I don’t answer immediately.

Without meaning to, my eyes drift back to the monitor. To Alina’s room.

Lev has finally arrived, standing just inside the doorway with his usual impassive posture. She’s speaking animatedly, her hands moving as she talks, clearly frustrated and unimpressed by whatever excuse he’s giving her. Even through a silent securityfeed, I can tell she’s arguing her case with the same stubborn fire she’s shown me since the moment she arrived.

I watch Lev gesture toward the hall, watch her pause, sigh, then follow him out of the room.

I fight the instinct to switch the feed to the hallway cameras, to track her every step the way I normally would. My fingers twitch toward the controls before I can stop them. I curl my hand into a tight fist instead, nails biting into my palm.

I don’t miss the way Lena’s eyes flick to my hand.

She’s right, and I hate that she is.

Nikolai Malyshko is the youngest among the four of us in the Iron Pact, yet he is also the most ruthless. He came into power a little over five years ago, carving his place out of his father’s legacy after a coup so violent it left entire districts scrambling to rebuild from the wreckage. He did not inherit his syndicate’s loyalty through the usual means like the rest of us through our fathers’ passing the torch.

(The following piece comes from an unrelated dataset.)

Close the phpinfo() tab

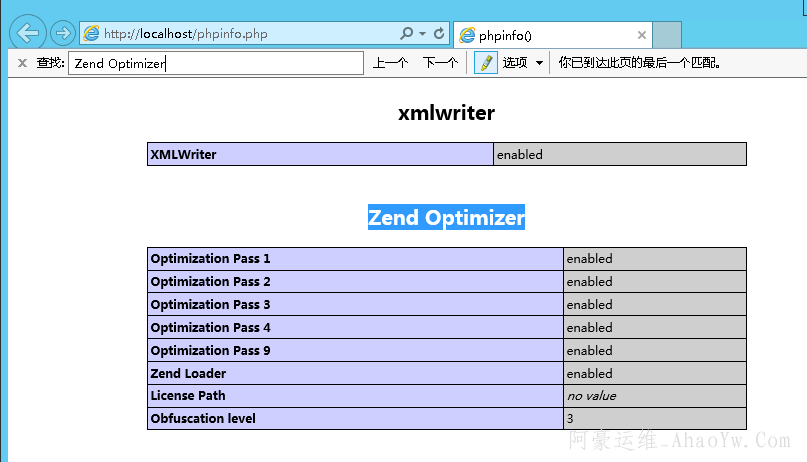coord(642,35)
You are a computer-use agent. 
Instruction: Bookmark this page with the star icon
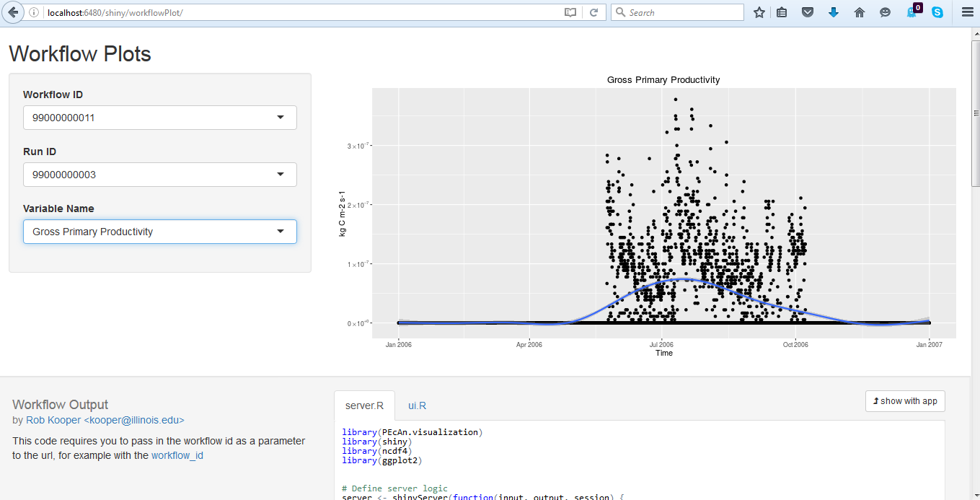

He stole his through force.

As our unofficial king, he has made it abundantly clear that sentiment has no place in our arrangement. That distraction is a weakness. That interpersonal relationships—especially ones that blur the line between leverage and attachment—are liabilities to be excised swiftly and without remorse.

‘We are not meant to want. We are meant to control.’has been his personal mantra for years now.

I know the moment Nikolai decides that Alina Morozova is no longer a useful piece on the board but rather a crack in my armor, he will not hesitate to force my hand. He will frame it asnecessity, as preservation of balance. As an order issued not out of cruelty, but out of responsibility to the Pact. To Moscow. To the empire our families built together for generations.

Kill her or lose everything.

I drag in a slow breath, forcing my expression back into something unreadable. “I’m aware.”

Lena’s gaze doesn’t soften. If anything, it hardens. “You need to be careful with your next steps moving forward. You’re gambling with more than territory this time, Sashenka.”

I don’t respond because anything I say would be redundant.

The cost of my defiance will not be measured in lost ports or seized accounts. It will not be counted in dead soldiers or burned routes. This time, the price will be personal, designed to break something inside me rather than merely inconvenience my operations.

Nikolai doesn’t just punish disobedience. He creates examples. If he decides I’m compromised, he won’t stop at forcing my hand. He’ll dismantle me and my family piece by piece. He’ll turn my allies into witnesses to my downfall and my victories into cautionary tales.

This time, the battlefield is not Moscow. It is my own resolve.

For the first time in years, I am not certain which of us—Nikolai or I—will be the one to see this through to the end.